U.S. Consumer Confidence Rises in October
(Reuters) – U.S. consumers in October displayed increased confidence regarding inflation and the job market, as well as a lower risk of defaulting on debt, according to a survey from the Federal Reserve Bank of New York.
Inflation Expectations Decline
Households, on average, expect inflation over the next year to be at 2.9%, down from 3.0% in September. This marks the lowest estimate for near-term price increases in four years, according to the New York Fed's monthly Survey of Consumer Expectations. Expectations also fell for three-year and five-year horizons, standing at 2.5% and 2.8%, respectively.
These findings are likely welcomed by the Fed as it strives to maintain price stability and inflation expectations while shifting toward interest rate decreases. The Fed has already cut interest rates twice since September, including a quarter-percentage-point reduction last week. However, the forecast for further rate drops has become more muted following Donald Trump's presidential election victory, with expectations for him to implement stimulative tax reforms and pro-growth policies rapidly.

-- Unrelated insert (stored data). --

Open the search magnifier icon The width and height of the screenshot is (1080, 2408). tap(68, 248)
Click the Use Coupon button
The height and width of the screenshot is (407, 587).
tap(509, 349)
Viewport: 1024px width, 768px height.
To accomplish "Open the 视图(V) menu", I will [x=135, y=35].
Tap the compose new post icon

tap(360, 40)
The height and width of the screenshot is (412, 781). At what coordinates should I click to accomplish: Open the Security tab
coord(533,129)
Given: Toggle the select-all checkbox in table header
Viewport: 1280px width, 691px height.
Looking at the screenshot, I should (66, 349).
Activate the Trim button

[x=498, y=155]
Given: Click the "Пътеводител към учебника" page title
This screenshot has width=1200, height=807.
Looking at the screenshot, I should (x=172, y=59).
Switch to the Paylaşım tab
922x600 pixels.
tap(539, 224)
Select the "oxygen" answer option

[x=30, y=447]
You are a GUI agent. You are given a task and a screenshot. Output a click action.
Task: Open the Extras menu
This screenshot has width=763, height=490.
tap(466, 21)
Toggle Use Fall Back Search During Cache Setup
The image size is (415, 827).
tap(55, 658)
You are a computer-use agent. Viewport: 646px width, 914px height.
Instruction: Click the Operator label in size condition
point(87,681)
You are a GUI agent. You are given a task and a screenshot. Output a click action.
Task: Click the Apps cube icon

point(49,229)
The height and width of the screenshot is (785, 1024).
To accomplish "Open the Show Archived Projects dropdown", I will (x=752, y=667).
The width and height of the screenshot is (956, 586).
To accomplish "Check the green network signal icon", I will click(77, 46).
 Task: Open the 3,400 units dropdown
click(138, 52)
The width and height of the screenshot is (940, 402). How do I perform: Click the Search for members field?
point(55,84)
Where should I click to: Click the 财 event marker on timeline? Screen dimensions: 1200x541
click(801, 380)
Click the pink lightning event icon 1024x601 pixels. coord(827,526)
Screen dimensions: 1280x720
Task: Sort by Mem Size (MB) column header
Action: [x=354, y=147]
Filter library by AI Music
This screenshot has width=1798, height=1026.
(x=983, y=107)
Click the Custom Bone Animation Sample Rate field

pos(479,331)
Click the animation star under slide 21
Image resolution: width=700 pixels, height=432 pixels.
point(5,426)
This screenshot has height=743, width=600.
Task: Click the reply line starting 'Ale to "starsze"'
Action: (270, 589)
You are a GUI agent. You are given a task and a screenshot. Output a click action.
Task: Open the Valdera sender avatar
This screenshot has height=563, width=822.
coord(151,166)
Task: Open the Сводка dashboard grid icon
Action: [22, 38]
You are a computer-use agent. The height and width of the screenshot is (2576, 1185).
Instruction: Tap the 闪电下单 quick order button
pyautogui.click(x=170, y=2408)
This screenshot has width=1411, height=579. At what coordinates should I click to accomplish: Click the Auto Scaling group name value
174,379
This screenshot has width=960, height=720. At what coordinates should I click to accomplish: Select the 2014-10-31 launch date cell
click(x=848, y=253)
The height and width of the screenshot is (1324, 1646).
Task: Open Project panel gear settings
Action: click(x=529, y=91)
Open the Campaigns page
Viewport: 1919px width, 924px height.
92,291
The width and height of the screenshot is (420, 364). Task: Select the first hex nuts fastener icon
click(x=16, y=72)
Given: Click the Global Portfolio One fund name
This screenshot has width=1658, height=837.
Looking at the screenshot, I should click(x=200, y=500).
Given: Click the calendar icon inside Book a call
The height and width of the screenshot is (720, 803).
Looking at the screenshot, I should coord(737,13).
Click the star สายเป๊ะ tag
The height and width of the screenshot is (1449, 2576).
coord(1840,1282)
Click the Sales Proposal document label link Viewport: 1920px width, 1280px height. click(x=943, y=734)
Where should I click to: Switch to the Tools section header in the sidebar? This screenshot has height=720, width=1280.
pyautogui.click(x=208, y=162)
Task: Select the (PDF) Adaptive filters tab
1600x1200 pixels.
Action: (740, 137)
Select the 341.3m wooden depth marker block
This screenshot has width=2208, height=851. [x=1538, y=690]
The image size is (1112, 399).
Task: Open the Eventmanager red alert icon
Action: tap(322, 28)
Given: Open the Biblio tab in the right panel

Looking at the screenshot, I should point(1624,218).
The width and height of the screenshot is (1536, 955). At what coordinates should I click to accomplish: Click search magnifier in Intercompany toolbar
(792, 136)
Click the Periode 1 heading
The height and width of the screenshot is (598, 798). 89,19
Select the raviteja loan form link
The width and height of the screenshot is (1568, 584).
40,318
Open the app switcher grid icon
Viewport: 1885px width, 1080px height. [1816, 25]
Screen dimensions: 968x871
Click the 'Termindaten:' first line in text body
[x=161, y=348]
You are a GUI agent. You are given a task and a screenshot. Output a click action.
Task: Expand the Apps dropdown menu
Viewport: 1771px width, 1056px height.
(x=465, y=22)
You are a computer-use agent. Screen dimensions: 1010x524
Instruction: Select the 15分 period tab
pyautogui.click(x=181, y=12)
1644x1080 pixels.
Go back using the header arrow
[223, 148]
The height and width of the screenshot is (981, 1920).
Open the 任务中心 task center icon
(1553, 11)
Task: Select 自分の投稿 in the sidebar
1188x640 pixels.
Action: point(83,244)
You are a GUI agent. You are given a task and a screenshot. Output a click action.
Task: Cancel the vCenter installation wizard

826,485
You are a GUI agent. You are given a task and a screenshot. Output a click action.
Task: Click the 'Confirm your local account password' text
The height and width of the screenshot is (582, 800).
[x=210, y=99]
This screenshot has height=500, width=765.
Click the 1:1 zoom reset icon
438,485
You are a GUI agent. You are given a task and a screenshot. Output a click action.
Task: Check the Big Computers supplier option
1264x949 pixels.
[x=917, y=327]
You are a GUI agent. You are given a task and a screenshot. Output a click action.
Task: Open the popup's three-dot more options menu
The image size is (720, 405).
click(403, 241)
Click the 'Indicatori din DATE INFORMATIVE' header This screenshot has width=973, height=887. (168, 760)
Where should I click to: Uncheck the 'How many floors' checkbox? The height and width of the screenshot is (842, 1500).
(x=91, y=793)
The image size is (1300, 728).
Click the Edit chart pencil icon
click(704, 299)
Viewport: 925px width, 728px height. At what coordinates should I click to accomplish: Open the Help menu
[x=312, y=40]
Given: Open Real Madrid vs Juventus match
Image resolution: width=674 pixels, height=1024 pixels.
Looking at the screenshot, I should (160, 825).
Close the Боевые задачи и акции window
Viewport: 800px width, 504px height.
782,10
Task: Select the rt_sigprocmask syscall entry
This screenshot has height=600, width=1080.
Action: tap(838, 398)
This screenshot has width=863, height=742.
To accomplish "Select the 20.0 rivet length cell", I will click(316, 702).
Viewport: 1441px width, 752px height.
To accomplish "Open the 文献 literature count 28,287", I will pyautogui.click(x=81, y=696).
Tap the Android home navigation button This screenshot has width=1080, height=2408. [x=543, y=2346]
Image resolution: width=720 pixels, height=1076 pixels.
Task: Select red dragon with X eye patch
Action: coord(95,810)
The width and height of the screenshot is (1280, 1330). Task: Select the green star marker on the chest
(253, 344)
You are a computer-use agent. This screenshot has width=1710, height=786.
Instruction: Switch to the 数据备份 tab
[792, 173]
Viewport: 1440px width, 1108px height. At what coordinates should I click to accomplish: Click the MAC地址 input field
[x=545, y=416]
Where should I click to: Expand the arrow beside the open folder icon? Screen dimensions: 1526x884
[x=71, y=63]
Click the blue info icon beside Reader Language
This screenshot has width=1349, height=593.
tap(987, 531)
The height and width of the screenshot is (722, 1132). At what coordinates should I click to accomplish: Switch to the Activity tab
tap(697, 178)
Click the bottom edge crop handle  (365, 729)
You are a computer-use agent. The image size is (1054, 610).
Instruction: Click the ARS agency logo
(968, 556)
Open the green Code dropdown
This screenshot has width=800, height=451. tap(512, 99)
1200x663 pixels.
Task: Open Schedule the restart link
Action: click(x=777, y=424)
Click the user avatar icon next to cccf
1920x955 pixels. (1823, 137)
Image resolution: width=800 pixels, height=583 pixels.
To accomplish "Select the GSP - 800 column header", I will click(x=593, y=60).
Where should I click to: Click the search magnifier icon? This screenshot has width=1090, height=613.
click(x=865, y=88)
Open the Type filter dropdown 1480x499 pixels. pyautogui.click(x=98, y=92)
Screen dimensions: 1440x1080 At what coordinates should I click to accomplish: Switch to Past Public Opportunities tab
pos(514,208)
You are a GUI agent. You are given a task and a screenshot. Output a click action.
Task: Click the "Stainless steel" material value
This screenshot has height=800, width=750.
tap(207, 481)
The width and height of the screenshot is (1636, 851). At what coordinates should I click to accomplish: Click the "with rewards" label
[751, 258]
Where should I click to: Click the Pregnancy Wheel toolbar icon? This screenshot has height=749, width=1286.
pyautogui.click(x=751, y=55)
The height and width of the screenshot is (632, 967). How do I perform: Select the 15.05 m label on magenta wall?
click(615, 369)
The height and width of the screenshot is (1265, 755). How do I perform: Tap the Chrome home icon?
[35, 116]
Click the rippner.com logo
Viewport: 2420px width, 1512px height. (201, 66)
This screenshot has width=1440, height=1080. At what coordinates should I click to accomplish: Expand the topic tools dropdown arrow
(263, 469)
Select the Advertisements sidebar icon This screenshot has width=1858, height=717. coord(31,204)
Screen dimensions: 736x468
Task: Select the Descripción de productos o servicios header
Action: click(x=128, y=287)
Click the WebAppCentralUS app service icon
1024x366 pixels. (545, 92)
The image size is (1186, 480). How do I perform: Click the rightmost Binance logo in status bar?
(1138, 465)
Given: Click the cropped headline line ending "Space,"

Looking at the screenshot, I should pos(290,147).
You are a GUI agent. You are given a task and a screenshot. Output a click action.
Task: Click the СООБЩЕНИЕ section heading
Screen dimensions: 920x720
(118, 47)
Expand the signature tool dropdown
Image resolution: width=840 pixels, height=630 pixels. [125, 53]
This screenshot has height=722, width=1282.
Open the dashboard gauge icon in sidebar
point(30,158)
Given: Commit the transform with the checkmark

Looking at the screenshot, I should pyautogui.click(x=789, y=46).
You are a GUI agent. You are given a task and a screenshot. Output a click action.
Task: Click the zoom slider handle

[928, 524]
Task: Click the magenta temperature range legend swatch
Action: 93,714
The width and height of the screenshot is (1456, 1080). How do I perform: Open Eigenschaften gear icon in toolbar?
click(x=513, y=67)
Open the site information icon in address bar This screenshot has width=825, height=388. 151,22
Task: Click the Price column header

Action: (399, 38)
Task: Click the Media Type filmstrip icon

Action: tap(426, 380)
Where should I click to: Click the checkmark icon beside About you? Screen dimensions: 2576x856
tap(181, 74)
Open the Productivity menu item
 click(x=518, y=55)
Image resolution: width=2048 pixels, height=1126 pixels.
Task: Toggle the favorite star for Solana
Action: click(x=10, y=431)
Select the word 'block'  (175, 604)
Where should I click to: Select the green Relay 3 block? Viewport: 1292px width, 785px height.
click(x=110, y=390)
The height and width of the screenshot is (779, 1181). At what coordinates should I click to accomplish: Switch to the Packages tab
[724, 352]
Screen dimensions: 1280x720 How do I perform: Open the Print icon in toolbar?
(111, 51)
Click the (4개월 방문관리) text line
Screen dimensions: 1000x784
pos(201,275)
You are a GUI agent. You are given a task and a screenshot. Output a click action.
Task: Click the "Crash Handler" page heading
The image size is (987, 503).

Job Market Outlook Improves
Inflation, as measured by the Fed's target for annual price increases, decreased to 2.1% in September, its lowest since February 2021, significantly down from over 5 percentage points from 40-year highs in mid-2022. Despite lingering high prices affecting consumer sentiment, Trump's victory over Democratic Vice President Kamala Harris was partly influenced by these conditions.
The survey also revealed improved perceptions regarding the job market and household credit conditions. The likelihood that the jobless rate would increase a year from now fell to 34.5%, the lowest since February 2022. Consumers estimated a 13% chance of losing their own jobs within the next 12 months, the lowest since January. Furthermore, the probability of finding a new job if one were to lose their current position rose to 56%, the highest in a year.
Consumer Default Risk Diminishes
As interest rates decline and inflation expectations stabilize, consumers' perceived risk of defaulting on debt improved for the first time since May. The estimated likelihood of missing a minimum monthly debt payment in the next year decreased to 13.9%, easing from its highest level since May 2020 in September. Additionally, perceptions of credit access showed signs of improvement, according to the survey.